> Written task
Retype every line of the entries below without changing a word, and leave the pictures out.

Pointing records for screenshots and pages
==*==
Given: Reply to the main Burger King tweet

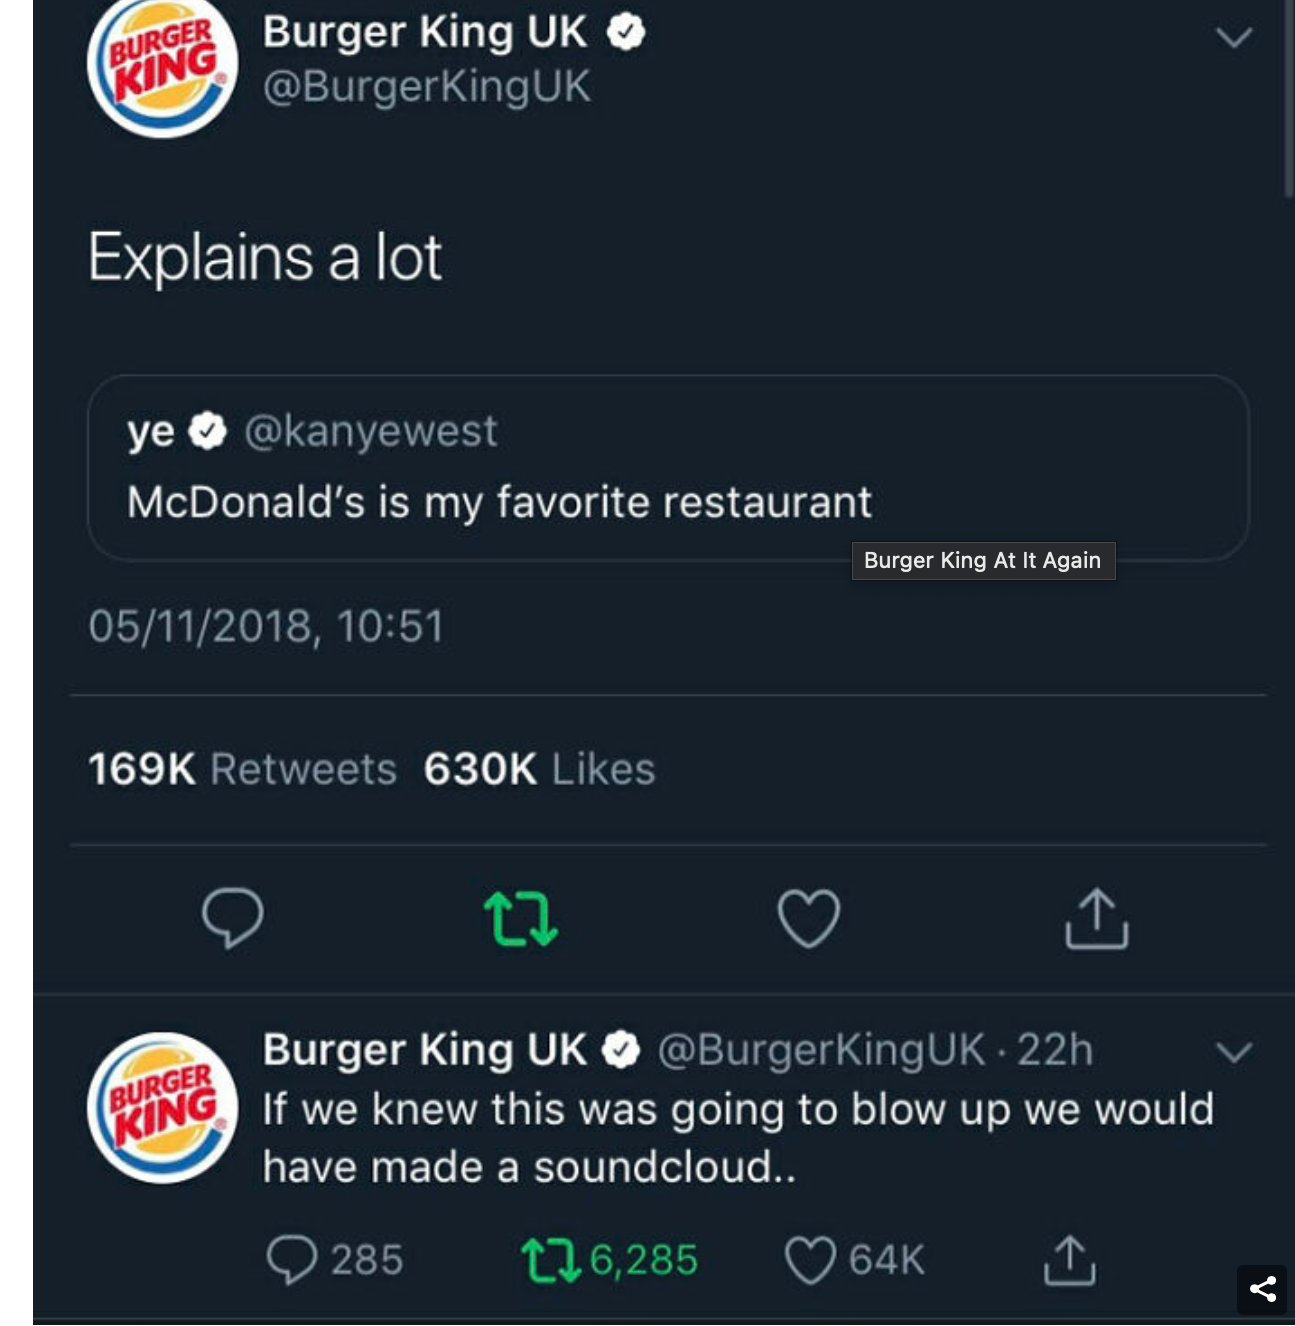Looking at the screenshot, I should click(232, 917).
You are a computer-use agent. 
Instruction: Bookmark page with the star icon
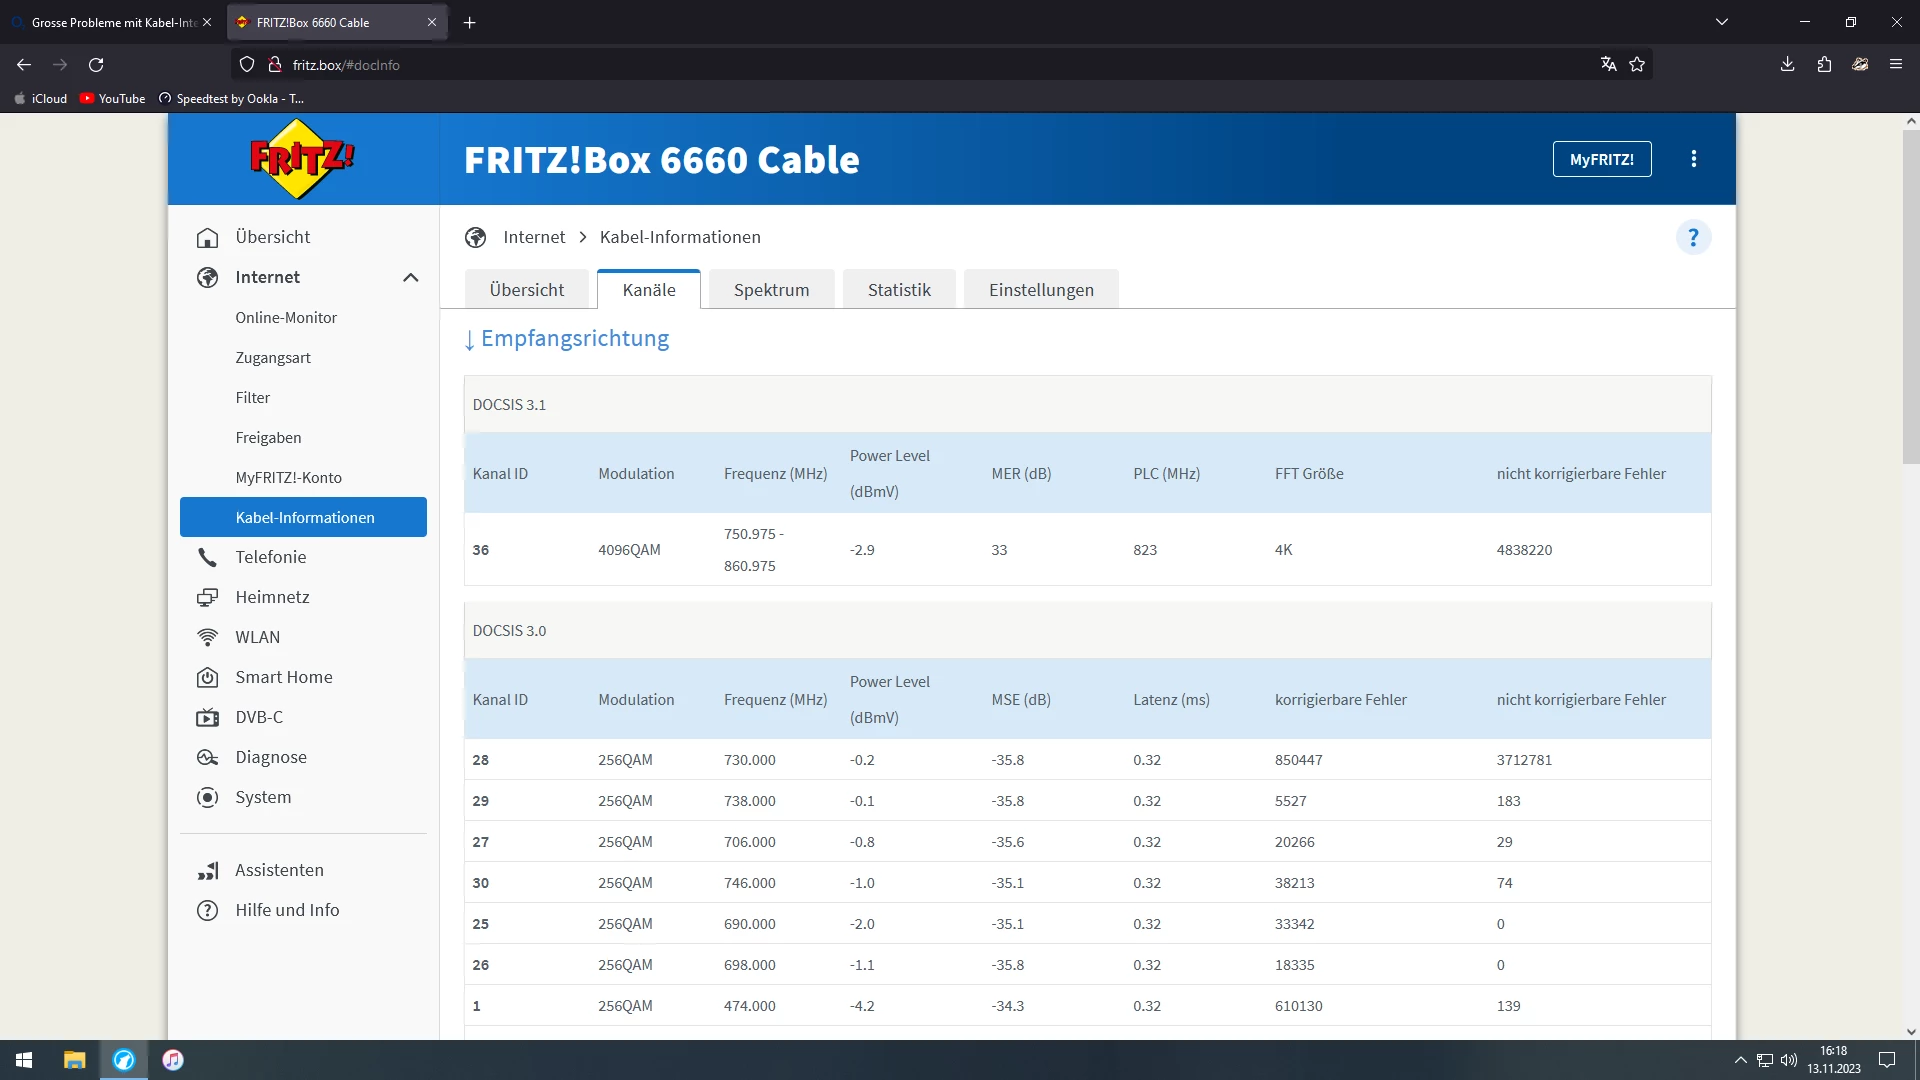(1637, 64)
==*==
> Complete response
Given: Reply to the main Burger King tweet

Looking at the screenshot, I should click(232, 917).
You are a computer-use agent. 
Instruction: Bookmark page with the star icon
(1637, 64)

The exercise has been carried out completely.